James Baldwin yalnızca başarılı bir romancı değil, aynı zamanda bir deneme yazarı ve gözüpek bir insan hakları savunucusuydu. Lithub, Baldwin’in doğumunun 94. yılında, 2 Ağustos günü,  çeşitli yazı ve söyleşilerinden oluşturulmuş getirilmiş bir alıntı derlemesi paylaştı.

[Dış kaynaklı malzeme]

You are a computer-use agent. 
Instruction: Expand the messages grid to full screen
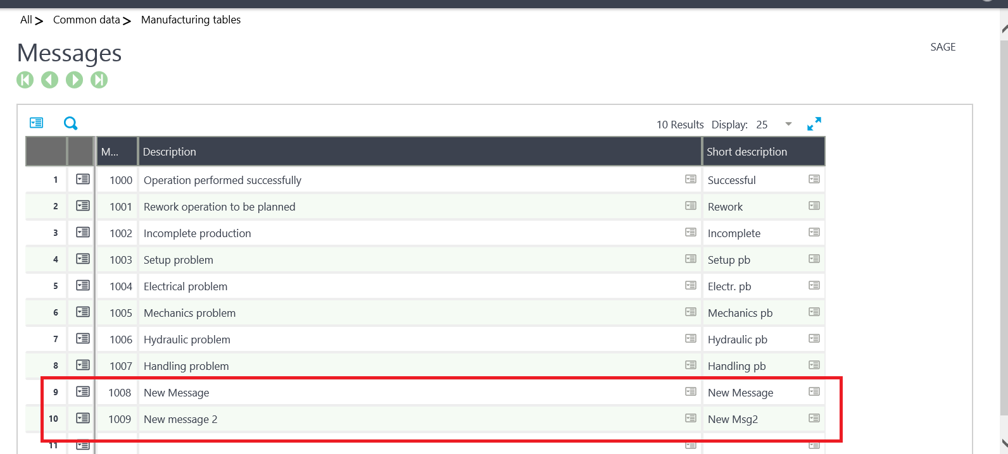coord(814,124)
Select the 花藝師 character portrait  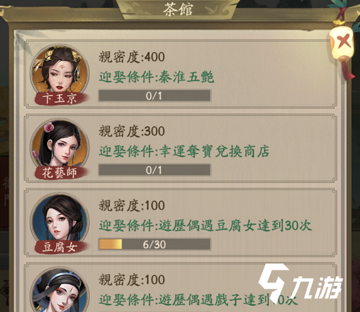[x=60, y=147]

Baldwin, hiç süphe yok ki, kelimelerle nasıl ilişki kurulacağını bilen bir yazardı. Ancak onun yazdıkları, yalnızca yaratıcılığı körüklemek için değil, kendimize biçtiğimiz ahlaki standartları sorgulamak için de, ölümünden 30 yıl sonra bile halen tesirinden bir şey kaybetmiyor.

 

 
60'lı yıllarda bir süre İstanbul'da yaşayan James Baldwin, 
burada sıkı dostlar edinmişti.


 
 
Anlamak için yazın


Yazarken, bilmediğin bir şeyi anlamaya çalışırsın. Benim için, yazma eylemi, yazmanın kendine has dili, doğrudan bununla, başka türlü bilmek istemeyeceğiniz, anlamayı reddedeceğiniz bir şeyi anlamaya çalışmakla ilgilidir.

 

Kendinizi aldatmaktan kaçının


Kendinize meydan okumadığınız bir hayatın boşa geçtiğini düşünmüşümdür hep. Halen de bu düşüncem değişmedi. Şuna eminim ki, kendinizi ne için -ister ulvi bir dava uğruna ister küçük bir mesele için- aldatırsanız aldatın, bunun bedeli size çok pahalıya patlar. Hiçbir yazar bu bedeli ödeyemez. Yazarın meselesi kendisi ve dünyadır ve bu ikisine layıkıyla bakabilmeyi denemek için, gücünün kuvvetinin her zerresine ihtiyacı olacaktır.

 

Mümkün olduğunca çok okuyun


Her şeyi okurum. 13 yaşıma gelene kadar, Harlem’deki iki kütüphanede ne bulsam bitirmiştim. Yazmak hakkında bu şekilde çok şey öğreniyorsunuz. İlk olarak, ne kadar az şey bildiğinizi öğrenmekle başlıyorsunuz işe. Daha çok şey gördükçe bildiklerinizden daha az emin oluyorsunuz. Ben halen yazmayı öğreniyorum. Teknik ne demektir bilmiyorum. Emin olduğum tek şey, okurun “görmesini” sağlamak zorunda olduğunuz. Bunu Dostoyevski’den, Balzac’tan öğrendim.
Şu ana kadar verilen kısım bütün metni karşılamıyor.